* PROBLEM TO WORK ON *
Rewrite the data from the line containing "Where should I" through the end of the data, replacing "red sad face" with "red frowning face" and keeping everything else the same. Leave the pictures out.

* DATA LISTING *
____

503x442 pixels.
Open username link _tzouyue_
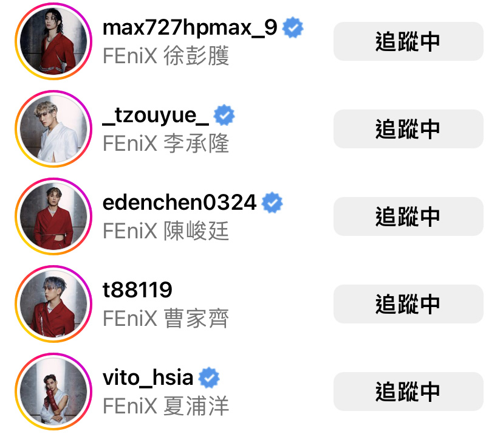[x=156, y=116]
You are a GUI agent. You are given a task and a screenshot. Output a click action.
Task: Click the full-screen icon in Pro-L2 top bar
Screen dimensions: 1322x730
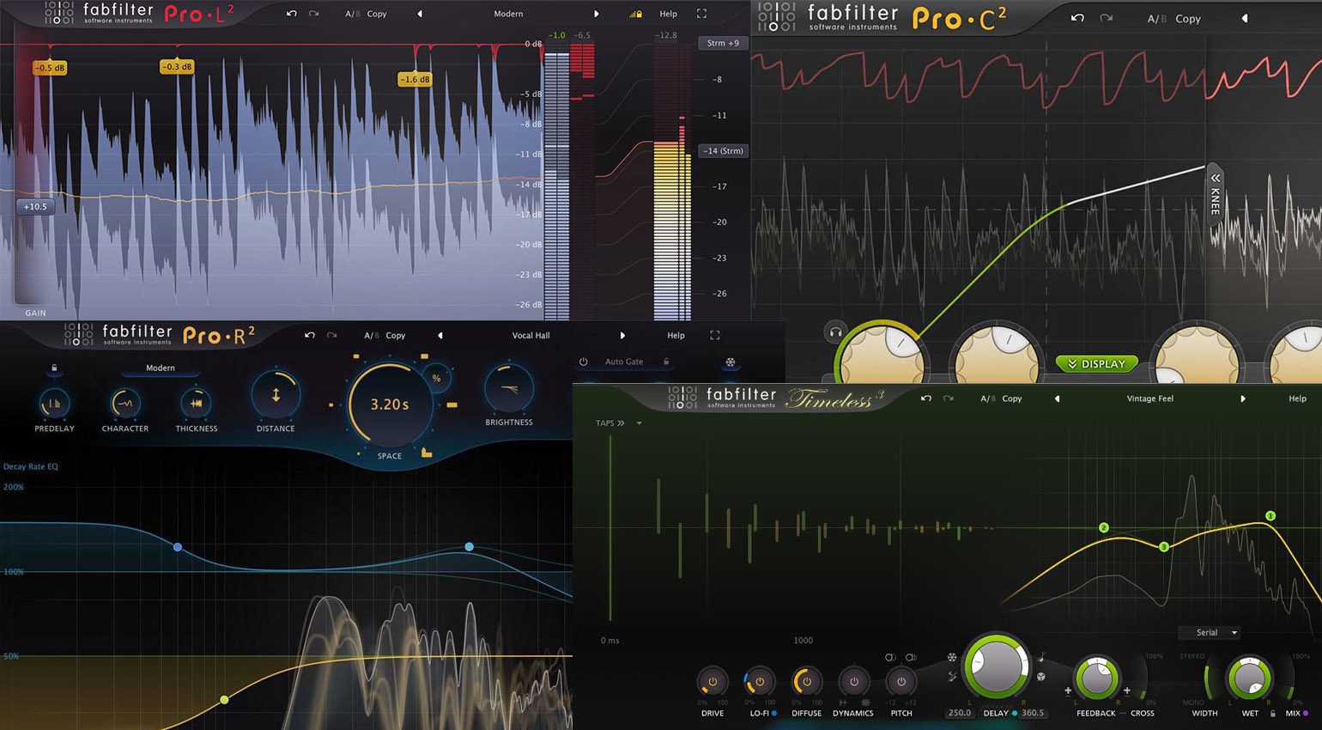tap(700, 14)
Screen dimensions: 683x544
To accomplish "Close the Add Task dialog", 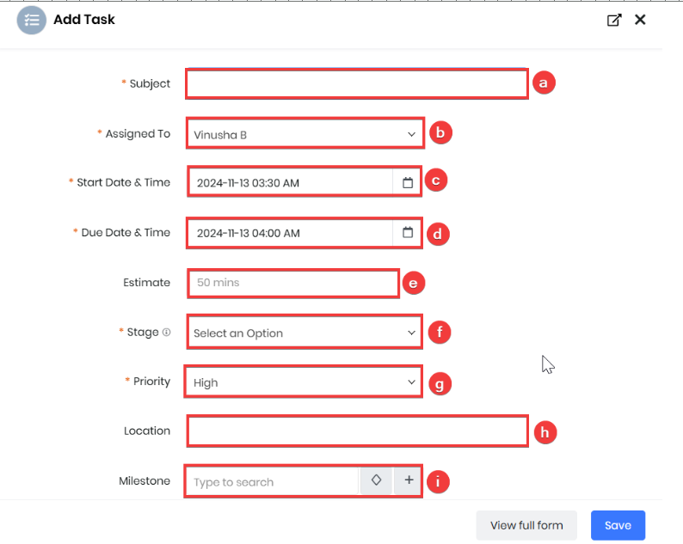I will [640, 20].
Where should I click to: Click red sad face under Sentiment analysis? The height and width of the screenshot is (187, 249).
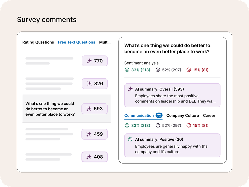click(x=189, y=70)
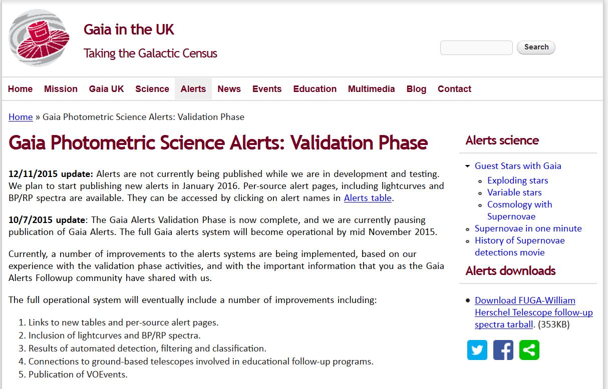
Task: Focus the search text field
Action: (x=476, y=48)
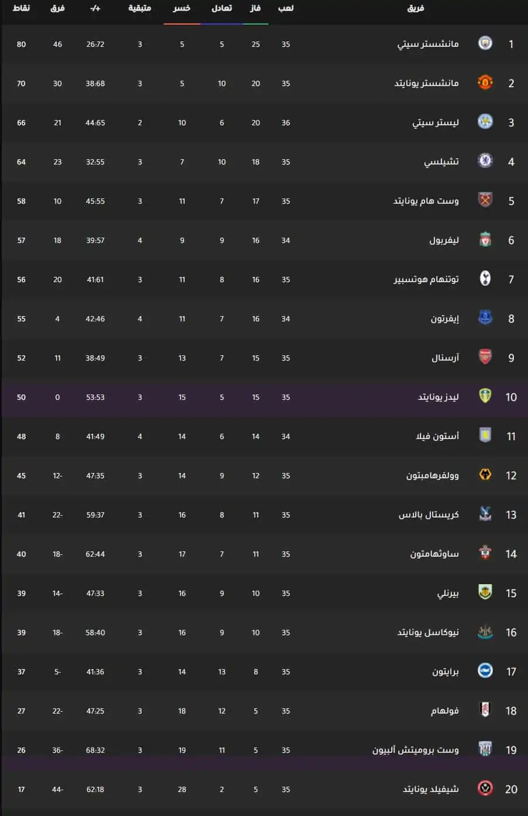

____

* WRITTEN RESPONSE *
Where should I click to: Click red frowning face under Sentiment analysis? The height and width of the screenshot is (187, 249).
click(x=189, y=70)
Task: Focus the search text field
Action: (x=476, y=48)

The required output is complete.